Derartige Perfidie ist auch im Agrogeschäft usus. Saatgutfirmen beispielsweise treiben durch pflanzliche Genpatente die Landwirte in die Abhängigkeit, indem patentiertes Saatgut nur noch kontrolliert verkauft, vermehrt und vermarktet werden darf. Dazu sind Lizenzgebühren für den Anbau bestimmter Sorten fällig; Strafzahlungen werden bei Patentverletzung erhoben. Bereits heute überwachen rigorose Privatdetektive am Boden und Genpatrouillen in der Luft die oktroyierte Hörigkeit von US-Farmern. Das traditionelle Privileg der Bauern, Saatgut aus eigener Ernte für die nachfolgende Anbausaison zurückzubehalten, wird unter derartiger Prämisse genauso vereitelt wie die bislang selbst von kleinen und mittelständischen Züchtern praktizierte Entwicklung neuer Pflanzensorten.

Dadurch fällt der Wettbewerb unter den Züchtern und der damit verknüpfte züchterische Fortschritt. Solche Kalamitäten drohen gleichfalls dem Nutztiersektor, sollte das Patentieren auch dort die Runde machen. So hat das Europäische Patentamt in München erstmals ein Patent auf die genmanipulierte Turbo-Kuh, die noch mehr Milch mit noch mehr Inhaltsstoffen gibt, erteilt, worunter auch die Zucht mit "normalen" Kühen und deren Gene fällt. Zudem werden derzeit vom selbigen Amt zwei Anträge eines Multi-Konzerns geprüft, die als gelungene Kombinationen aus technischem Verfahren und Zuchtmethode beim Schwein bezeichnet werden könnten. In Augen kritischer Zeitgenossen indes gelten die Patentierungswünsche im wahrsten Sinne des Wortes als ausgemachte Schweinerei, denn durch die Patentierung der Genpositionen würde de facto ein Großteil der Schweinezucht unter den Patentschutz des Global Players fallen.

Wenn sich überwiegend Weltunternehmen engagiert Rechte auf vermeintlich geistiges Werk sichern, ist es ist politischer Wille, der in dem Übereinkommen namens Trips (Trade Related Aspects of Intellectual Property Rights) als eine der vier Säulen der Welthandelsorganisation WTO manifestiert wurde.

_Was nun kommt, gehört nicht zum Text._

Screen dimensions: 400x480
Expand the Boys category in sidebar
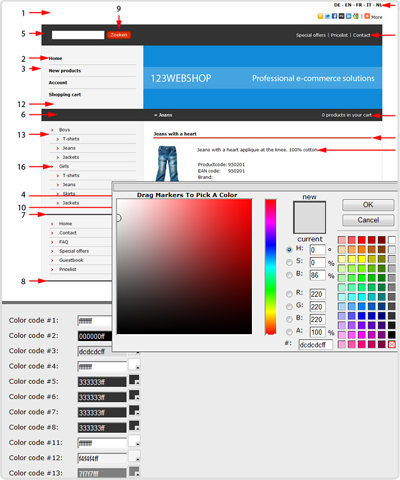[x=64, y=130]
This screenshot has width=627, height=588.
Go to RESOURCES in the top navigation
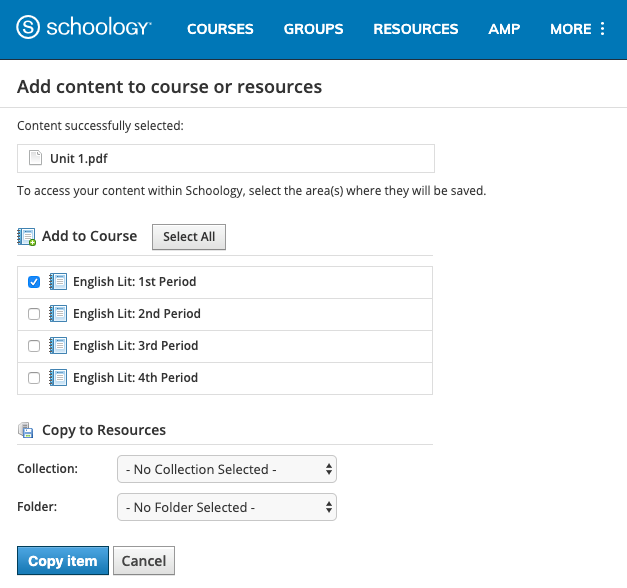click(x=415, y=29)
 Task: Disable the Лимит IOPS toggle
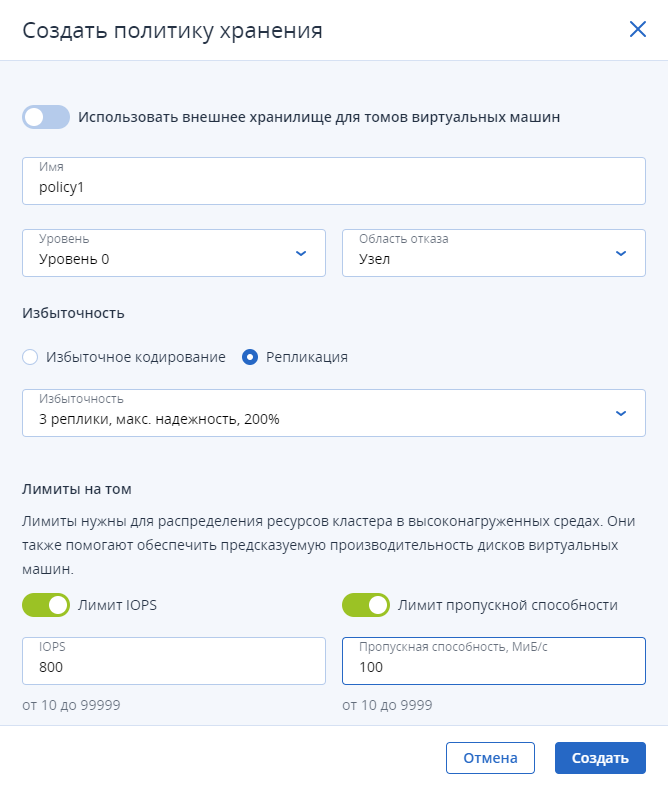point(46,605)
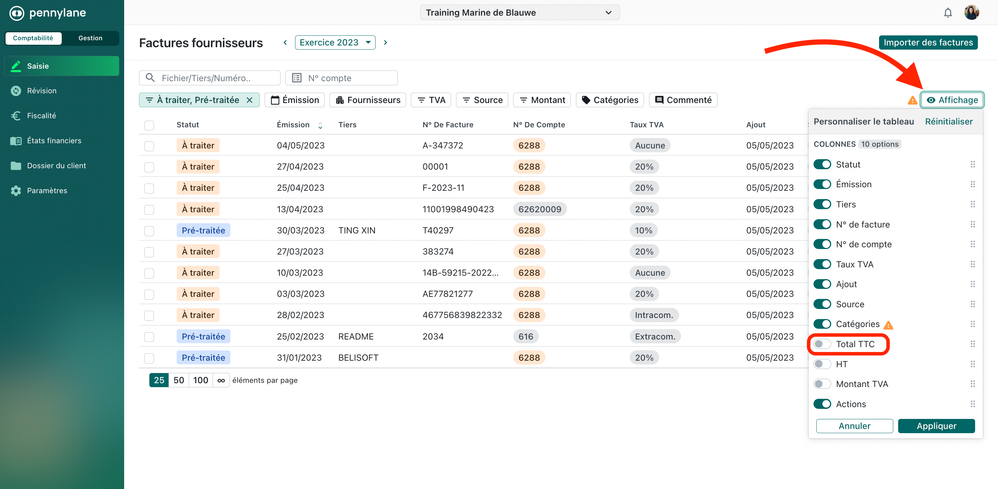Open the Exercice 2023 dropdown

[x=335, y=43]
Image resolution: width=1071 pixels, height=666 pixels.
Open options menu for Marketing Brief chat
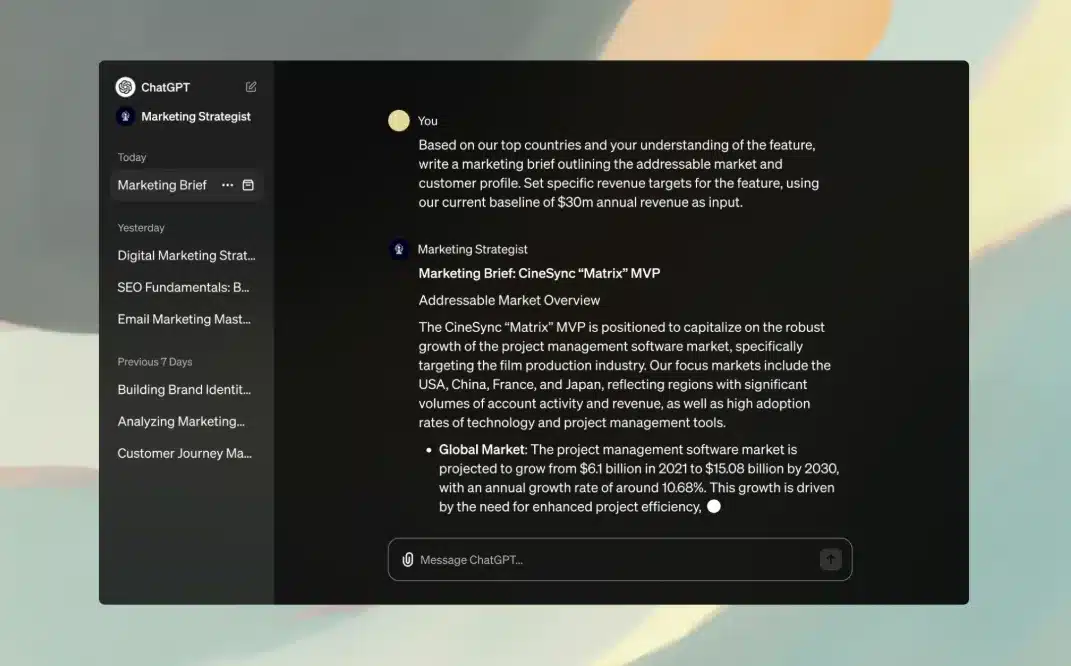click(228, 185)
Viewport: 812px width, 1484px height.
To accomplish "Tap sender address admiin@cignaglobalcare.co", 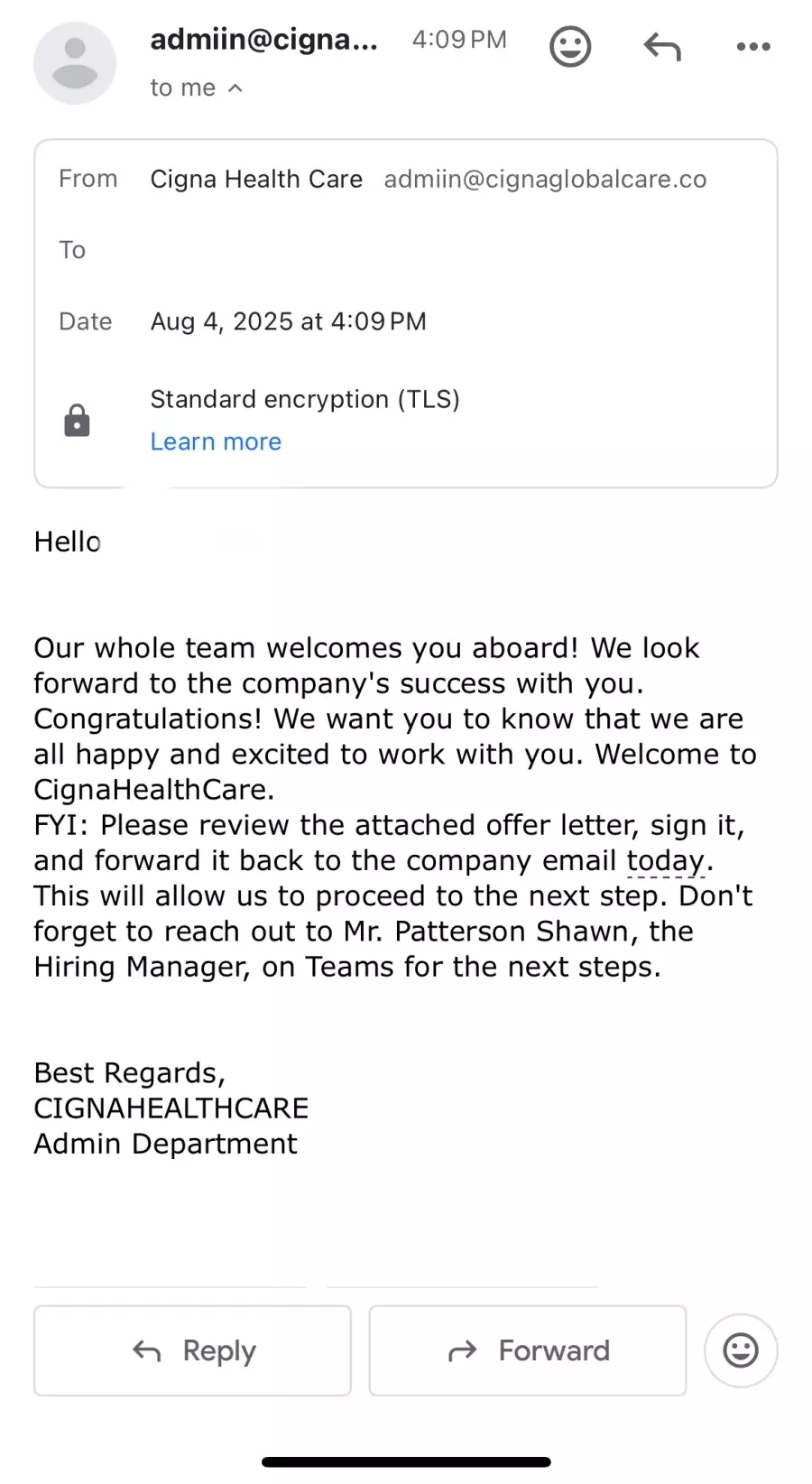I will (x=545, y=179).
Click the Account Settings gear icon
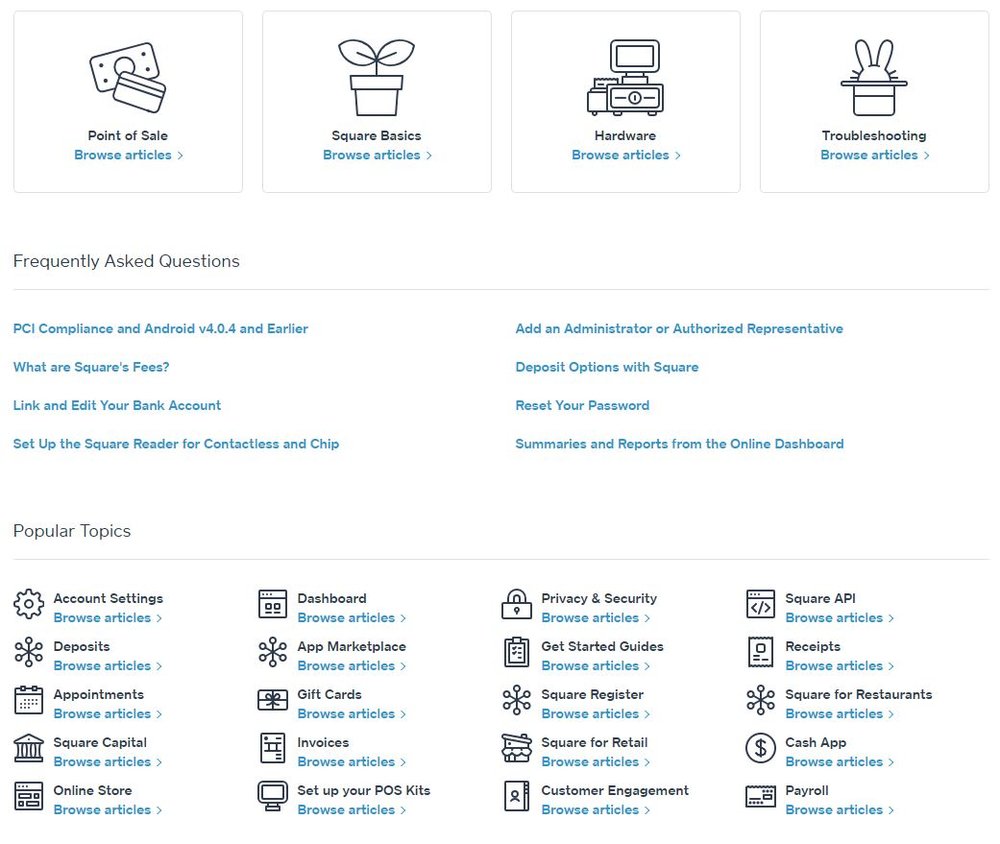This screenshot has height=844, width=1000. [29, 604]
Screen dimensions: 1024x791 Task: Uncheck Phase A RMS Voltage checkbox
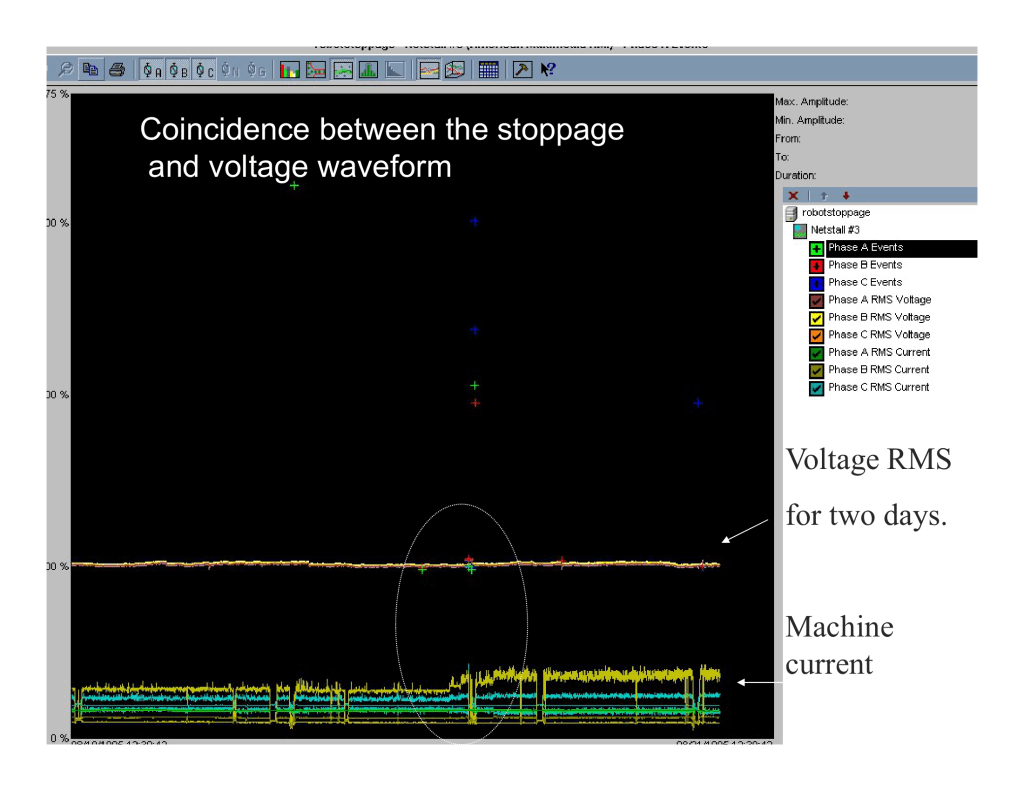coord(816,300)
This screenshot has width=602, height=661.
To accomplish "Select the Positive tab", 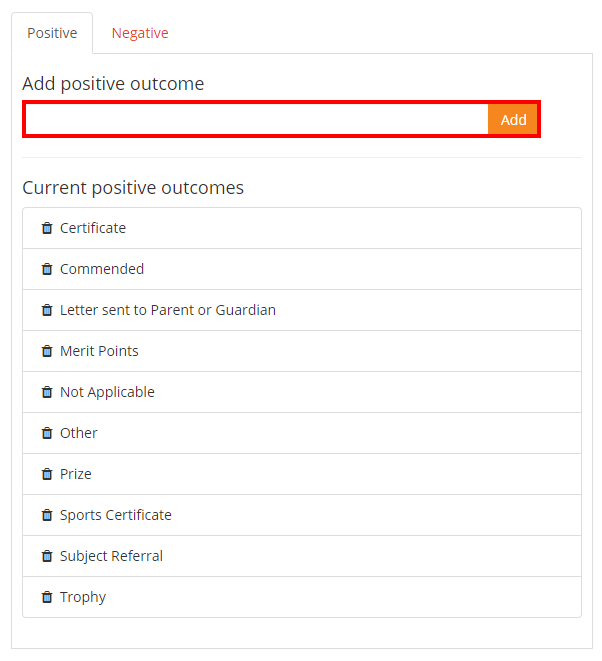I will [52, 33].
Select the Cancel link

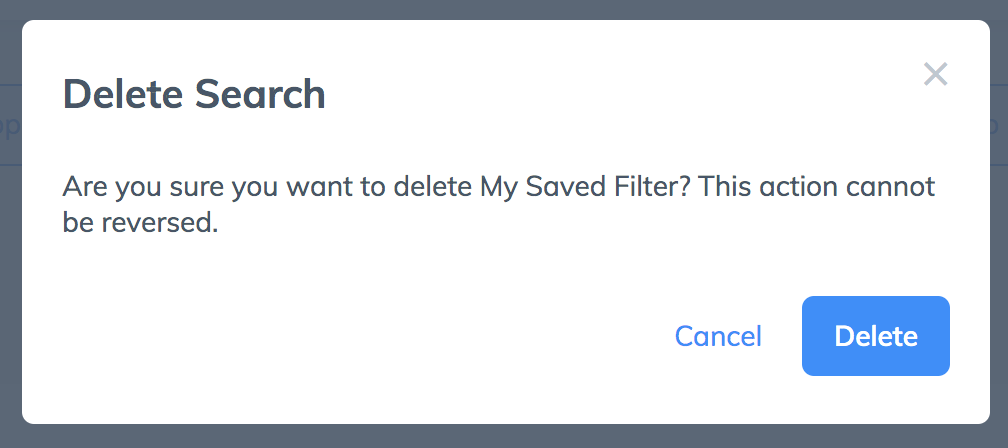718,336
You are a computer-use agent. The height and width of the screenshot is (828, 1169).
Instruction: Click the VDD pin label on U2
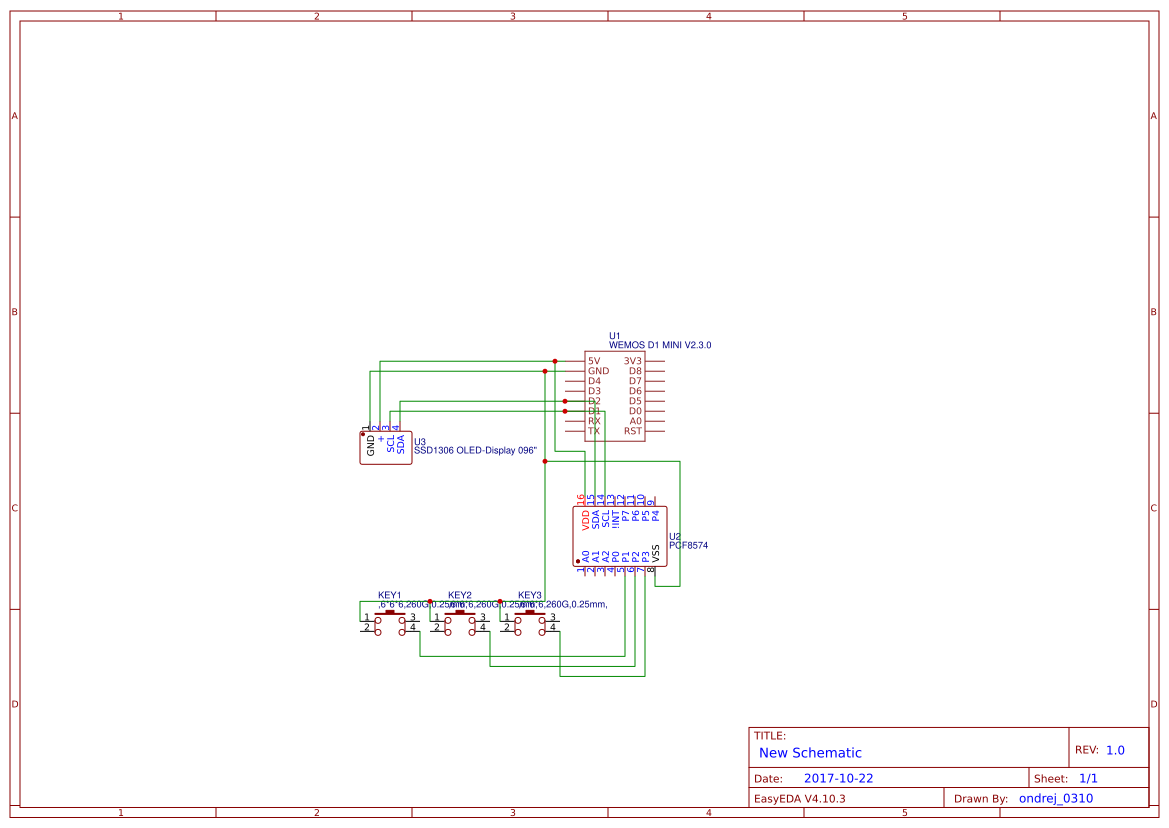584,519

Schon vor über zehn Jahren wurde dieser Beschluß zum Schutz geistiger Eigentumsrechte getroffen, worin der - zugegeben abstrakte - Grund allen künftigen Übels zu finden ist. Gäbe es einen demokratischen Akt - die Entscheidung für oder wider einer Patentierung des Ergutes fiele nicht schwer. In diesem Metier wäre bestenfalls eine solche auf technische Verfahren zu befürworten, nicht aber auf den Quellcode allen Lebens.